• _Recorded information_:
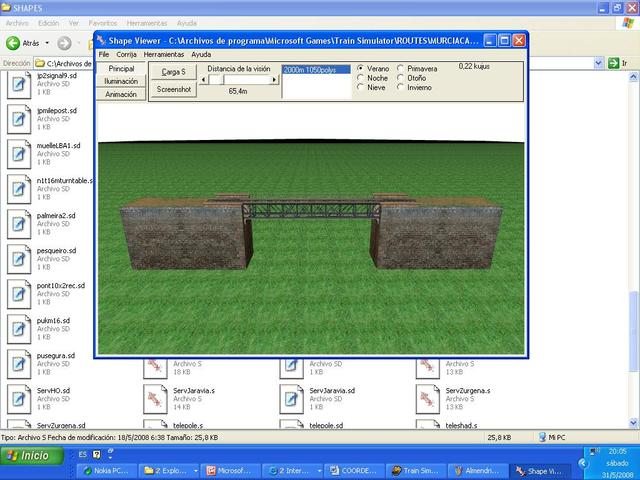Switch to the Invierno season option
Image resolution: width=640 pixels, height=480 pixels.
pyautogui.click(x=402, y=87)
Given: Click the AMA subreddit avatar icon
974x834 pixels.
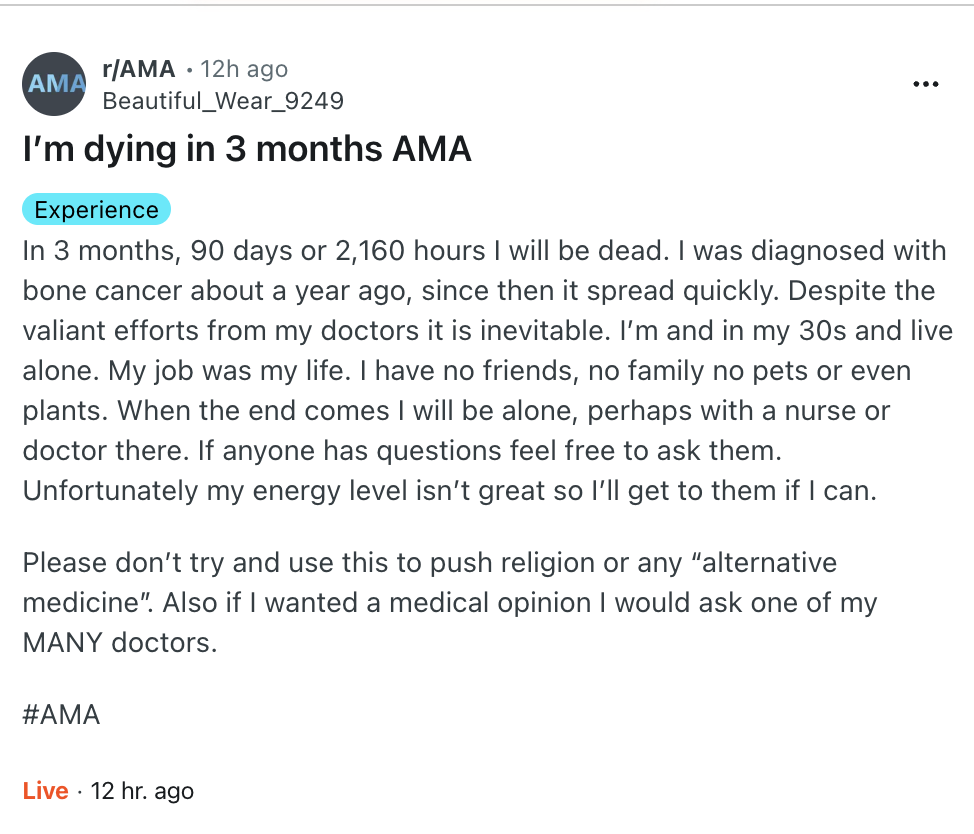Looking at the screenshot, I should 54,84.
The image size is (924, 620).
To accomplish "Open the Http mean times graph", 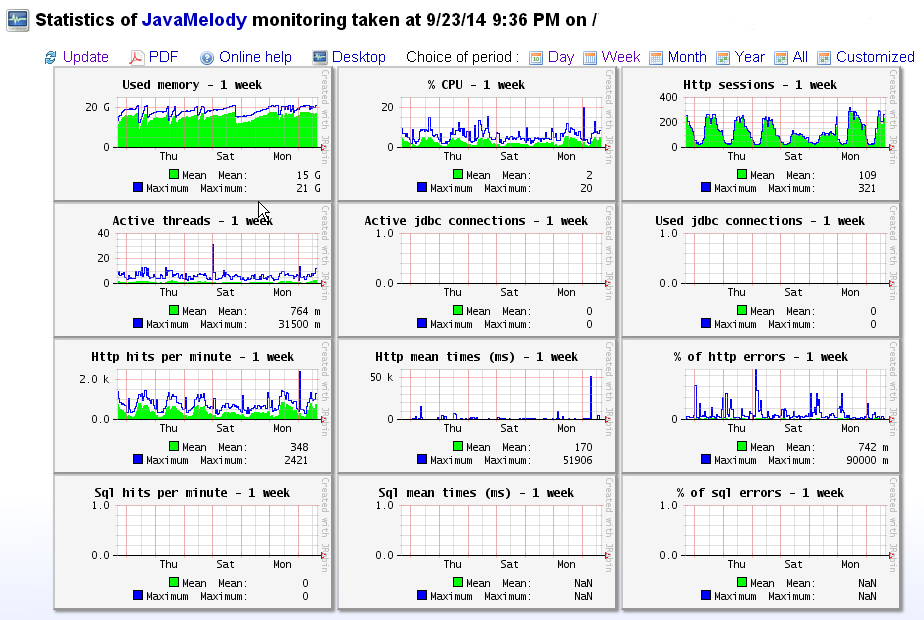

• _Work instructions_: Produce an exact copy of only those lines that run from the line with "The image size is (924, 620)." to the final line of the records, including both; exclude images.

• _Output below_:
The image size is (924, 620).
To accomplish "Open the Http mean times graph", 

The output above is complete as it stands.